PURPOSE: The objectives of this study were to establish and characterize a novel animal model of metastatic prostate cancer-induced bone pain. METHODS: Copenhagen rats were injected with 10(6) MATLyLu (MLL) prostate cancer cells or phosphate-buffered saline by per cutaneous intra femoral injections into the right hind leg distal epiphysis. Over 13 days, rats progressively developed a tumor within the distal femoral epiphysis. On days 3, 7, 10, and 13 post injection, rats were subjected to the incapacitance and Randall–Selitto behavioral tests as they are believed to be indirect reflections of tumor induced pain. Ipsilateral hind limbs were subjected to X-ray and computed tomography (CT) scans and histological sections were stained with hematoxylin and eosin (H&E). RESULTS: Intra femoral injections of MLL cells resulted in the progressive development of a tumor leading to bone destruction and nociceptive behaviors. Tumor development resulted in the redistribution of weight to the contralateral hind leg and significantly reduced the paw withdrawal threshold of the ipsilateral hind paw as observed via the incapacitance and Randall–Selitto tests, respectively.
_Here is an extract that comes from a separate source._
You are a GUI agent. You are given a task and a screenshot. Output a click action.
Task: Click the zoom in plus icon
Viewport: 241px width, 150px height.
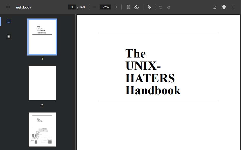coord(116,7)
X-ray and computed tomography scans along with H&E stains indicated tumor-associated structural damage to the distal femur. This model was challenged with administration of meloxicam. Compared with vehicle-injected controls, the meloxicam-treated rats displayed smaller nociceptive responses as observed with the incapacitance and Randall–Selitto tests, suggesting that meloxicam was effective in reducing the pain-related symptoms displayed by model animals and that the model behaved in a predictable way to cyclooxygenase-2 treatment. CONCLUSIONS: This model is unique from other bone cancer models in that it is a comprehensive model utilizing a competent immune system with a syngeneic tumor. The model establishes a tool that will be useful to investigate mechanisms of cancer pain that are induced by cancer cells.